Amanda identificou, por meio de uma nota fiscal, um pagamento no valor de R$ 5 mil do gabinete de Zanatta ao Jornal Razão, de Tijucas, no interior de Santa Catarina. A nota havia sido emitida dias antes da publicação de uma notícia no mesmo portal dizendo que a deputada era responsável pela prorrogação no prazo de pagamento de impostos de empresários atingidos por enchentes entre outubro e novembro de 2023.
“Está demonstrado que a Receita Federal não reconheceu nenhum vínculo entre a conduta da autora (envio de ofício ao secretário da Receita Federal) e à concessão da prorrogação do Simples Nacional na região do Alto Vale, constando apenas que a edição da portaria para essa finalidade é uma possibilidade em casos de calamidade semelhantes, ficando condicionada apenas ao decreto estadual”, explicou o juiz, na discussão do mérito. Zanatta se dizia vítima de uma postagem “mentirosa e desconexa com a realidade”, retratando tão somente espécie de “ódio e rancor que a ré nutre pela autora”.
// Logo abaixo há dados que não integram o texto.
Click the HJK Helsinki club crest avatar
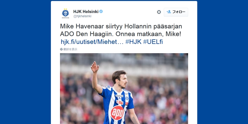The width and height of the screenshot is (248, 124). click(65, 13)
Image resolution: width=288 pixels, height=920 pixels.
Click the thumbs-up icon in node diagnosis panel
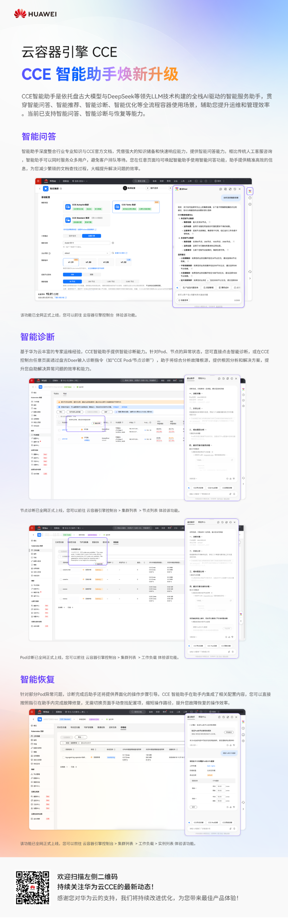[230, 479]
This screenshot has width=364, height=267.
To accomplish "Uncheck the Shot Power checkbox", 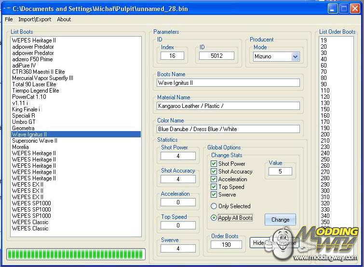I will click(x=214, y=164).
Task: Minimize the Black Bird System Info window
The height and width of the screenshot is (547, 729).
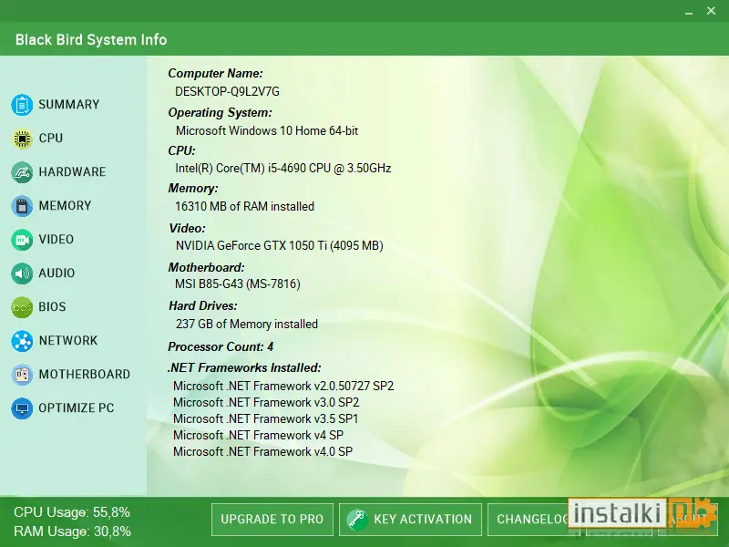Action: pos(689,11)
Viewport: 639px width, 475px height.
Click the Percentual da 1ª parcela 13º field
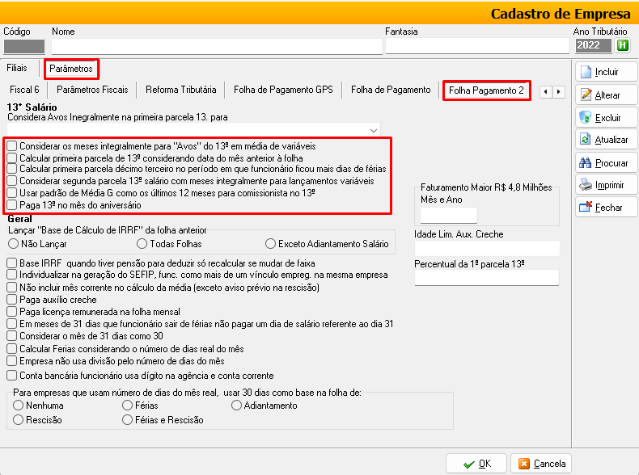click(486, 278)
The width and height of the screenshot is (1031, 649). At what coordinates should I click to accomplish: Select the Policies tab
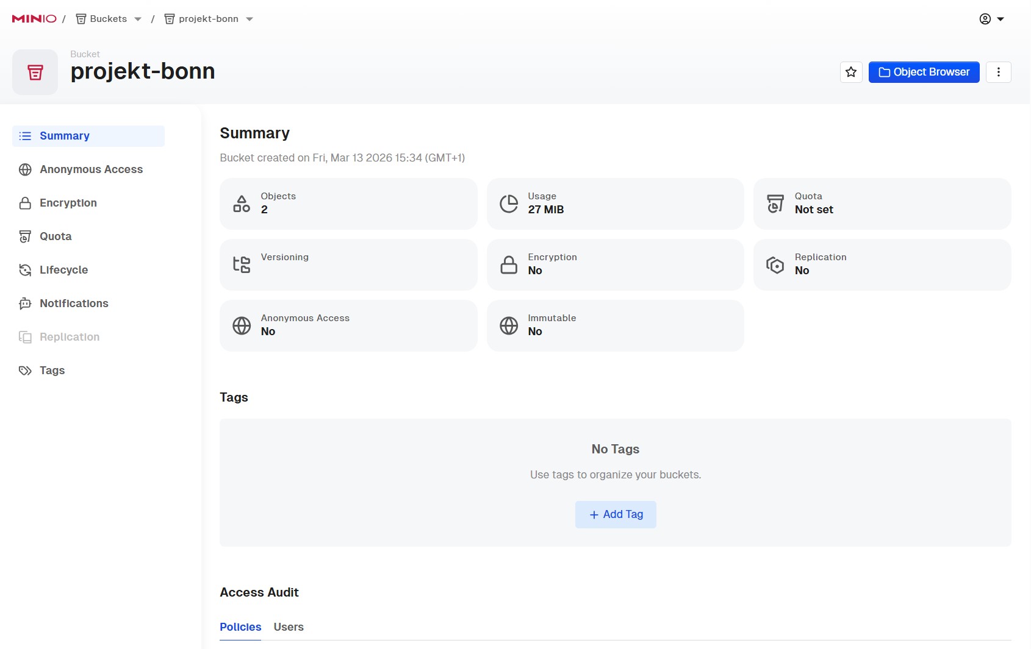coord(240,627)
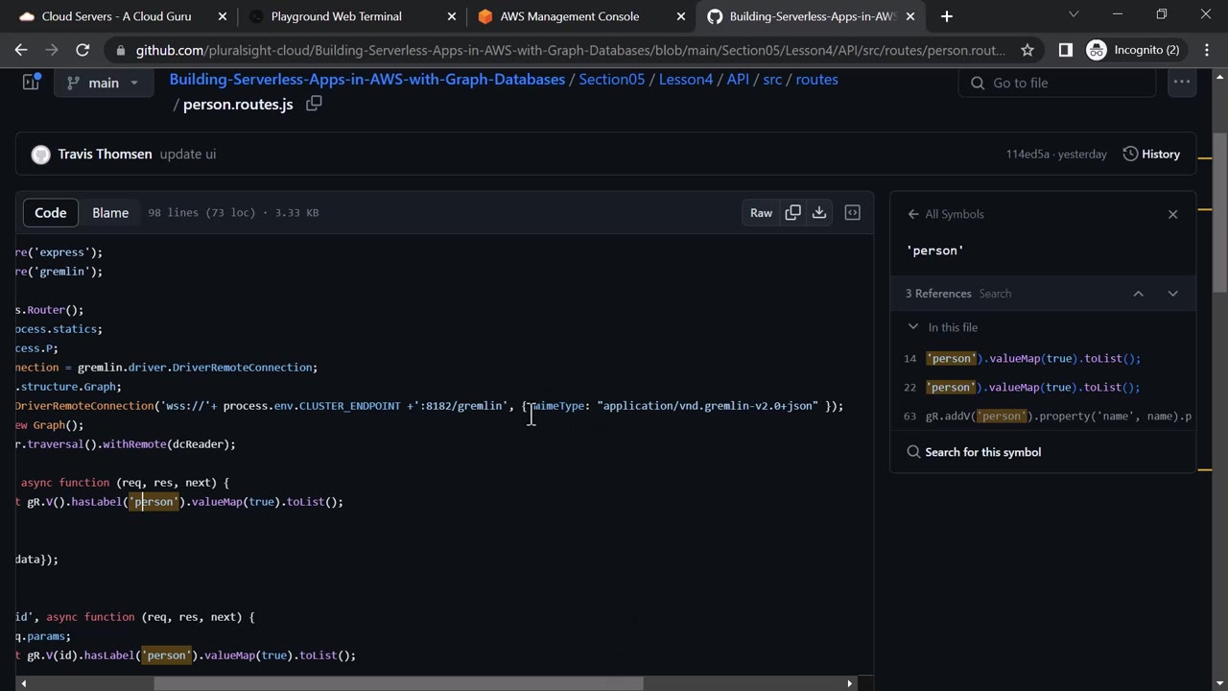This screenshot has height=691, width=1228.
Task: Bookmark this page with star icon
Action: tap(1027, 50)
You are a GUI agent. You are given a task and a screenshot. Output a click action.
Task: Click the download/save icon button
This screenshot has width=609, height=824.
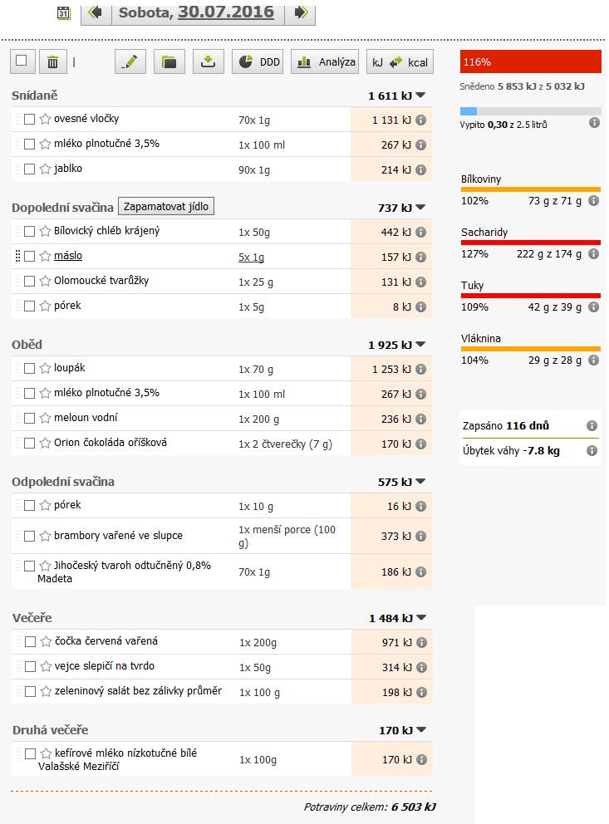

Além de trazer à sentença o princípio constitucional da liberdade de expressão, o juiz registrou no documento a importância do trabalho jornalístico. “Destaco que a requerida é jornalista, desempenhando um papel crucial em um estado democrático de direito, pois garante que a população tenha acesso a informações, que os cidadãos acompanhem, fiscalizem e construam sua opinião sobre figuras públicas”. O magistrado também frisou que, por ser parlamentar, Zanatta “está sujeita às críticas exacerbadas”.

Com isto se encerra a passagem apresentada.